Information for Health: A Strategy for Building the National Health Information Infrastructure. Gaps and Barriers

11/15/2001

Testimony at the Committee's hearings on the NHII in 2000 and early 2001 highlighted limitations in leadership, resources, standards, privacy and confidentiality protections, and consensus about appropriate information sharing as major impediments to the development of the NHII. 8-11 It is clear that the chief barriers are human and institutional, not technological. In particular, many speakers focused on the lack of a strong Federal presence to guide the development of the NHII as the most significant gap impeding its realization. The Government is already making, and has made, critical contributions to the development of the information infrastructure — some of them described above. However, these contributions have taken the form of seeding rather than leading the process. What is needed now is a shift in focus from the parts to the whole.

The Committee heard calls for Federal leadership to bring about collaboration between stakeholders in the private and public sectors and among all levels of government. The Federal Government's responsibility for strengthening national privacy protections and supporting the development and implementation of standards also was noted, along with the need for new and expanded Federal funding. This infusion of energy, resources, and direction could help organizations with existing responsibilities for health information work together for maximum benefit. The urgency of improving health communication and information flows has increased greatly since the hearings, but the nature of what is needed, as laid out in this report, remains essentially the same.

Besides strong Federal leadership, the development process needs to engage a broad range of stakeholders. Many sectors, organizations, and population groups were described in the hearings as underrepresented in NHII development to date — not only consumer advocacy and health organizations, providers in small or isolated practices, community organizations, and many public health programs, but also standards development organizations, medical device manufacturers, insurance companies, and employer groups. This situation suggests that while some groups have been working hard to envision and stimulate the NHII, many other stakeholders either have not yet recognized its potential benefits or lack the resources to participate in its development.

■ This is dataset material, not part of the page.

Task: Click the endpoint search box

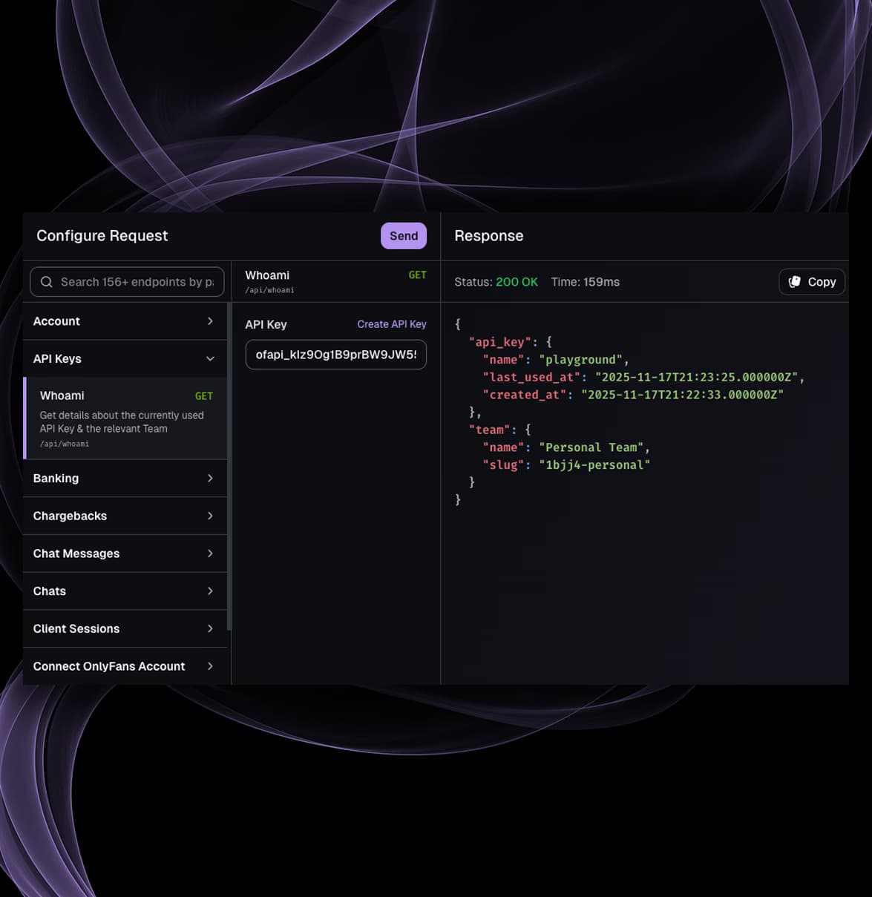Action: tap(126, 282)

Many stakeholders now and in the future will share the cost of building the NHII, but guiding and creating synergy among diverse investments, promoting standards, stimulating growth, and monitoring progress are duties that rest with the Federal Government. This calls for a combination of commitment, money, and vision. The areas where Federal funding is needed are outlined in NCVHS recommendations 1, 2, and 3 below. But money alone will not make the NHII happen; spending will be cost-effective only when it is guided by a national health information policy and implementation plan, also discussed in the recommendations. Without these, uncoordinated spending on information and communication capabilities by individual stakeholders, including the Federal Government, could exacerbate fragmentation and actually make future growth more difficult.

The examples of other countries are instructive in this regard. Over the past decade, Canada, Australia, and the United Kingdom have committed large sums to developing and implementing national information strategies; they have also officially adopted many U. S. standards. In 1998, Canada budgeted Can$ 95 million dollars for its 4-year Roadmap Initiative, and it now budgets more than Can$ 1.5 billion dollars a year for its health information infrastructure (Infoway), with an additional Can$ 500 million in Federal funds committed in 2001 to support a private company, Canada Health Infoway, Inc. (mentioned in Section 4). 36,37 The British government committed more than £1 billion in 1998 to a 7-year initiative to build information and communications applications for its health sector. 38 In each case, the significant spending is tied to a national vision and strategy. In the United States, Federal funding is scattered among multiple health and technology agencies with no overarching plan or coordination. Apart from a few efforts in the private and public healthcare sectors, mentioned in Section 4, there is no sustained financing for information technology investment or e-health service delivery. The series of events unleashed on September 11 particularly highlighted the lack of sufficient Federal funding to build the public health infrastructure all the way to the local level, the front line of public health services.